* _TASK DETAILS_
Once you find the line with "2017年6月 (37, 1096)" in the data that follows, repeat it and every line after it exactly, through the line with "2019年11月 (39, 753)".

* _RECORDED INFORMATION_
-*-*-

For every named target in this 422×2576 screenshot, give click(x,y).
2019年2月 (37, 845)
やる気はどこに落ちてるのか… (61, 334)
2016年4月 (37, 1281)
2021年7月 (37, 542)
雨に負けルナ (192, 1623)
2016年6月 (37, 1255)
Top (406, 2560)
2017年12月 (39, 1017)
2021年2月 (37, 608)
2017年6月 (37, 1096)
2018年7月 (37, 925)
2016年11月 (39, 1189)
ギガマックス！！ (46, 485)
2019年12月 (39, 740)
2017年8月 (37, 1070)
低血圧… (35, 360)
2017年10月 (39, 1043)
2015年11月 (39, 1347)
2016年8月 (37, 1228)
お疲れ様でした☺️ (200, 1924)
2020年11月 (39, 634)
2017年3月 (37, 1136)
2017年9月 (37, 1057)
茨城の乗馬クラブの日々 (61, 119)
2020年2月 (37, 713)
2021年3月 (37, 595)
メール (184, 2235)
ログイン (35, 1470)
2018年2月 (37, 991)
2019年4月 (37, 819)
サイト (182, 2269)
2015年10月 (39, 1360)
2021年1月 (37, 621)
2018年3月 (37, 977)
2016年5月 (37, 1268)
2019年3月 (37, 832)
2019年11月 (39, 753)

-*-*-

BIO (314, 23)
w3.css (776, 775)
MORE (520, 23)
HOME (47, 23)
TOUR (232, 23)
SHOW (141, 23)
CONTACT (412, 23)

-*-*-

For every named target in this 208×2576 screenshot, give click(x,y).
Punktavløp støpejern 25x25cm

-*-*-

* _OUTPUT OF THE EXERCISE_
2017年6月 (37, 1096)
2018年7月 (37, 925)
2016年11月 (39, 1189)
ギガマックス！！ (46, 485)
2019年12月 (39, 740)
2017年8月 (37, 1070)
低血圧… (35, 360)
2017年10月 (39, 1043)
2015年11月 (39, 1347)
2016年8月 (37, 1228)
お疲れ様でした☺️ (200, 1924)
2020年11月 (39, 634)
2017年3月 (37, 1136)
2017年9月 (37, 1057)
茨城の乗馬クラブの日々 (61, 119)
2020年2月 (37, 713)
2021年3月 (37, 595)
メール (184, 2235)
ログイン (35, 1470)
2018年2月 (37, 991)
2019年4月 (37, 819)
サイト (182, 2269)
2015年10月 (39, 1360)
2021年1月 (37, 621)
2018年3月 (37, 977)
2016年5月 (37, 1268)
2019年3月 (37, 832)
2019年11月 (39, 753)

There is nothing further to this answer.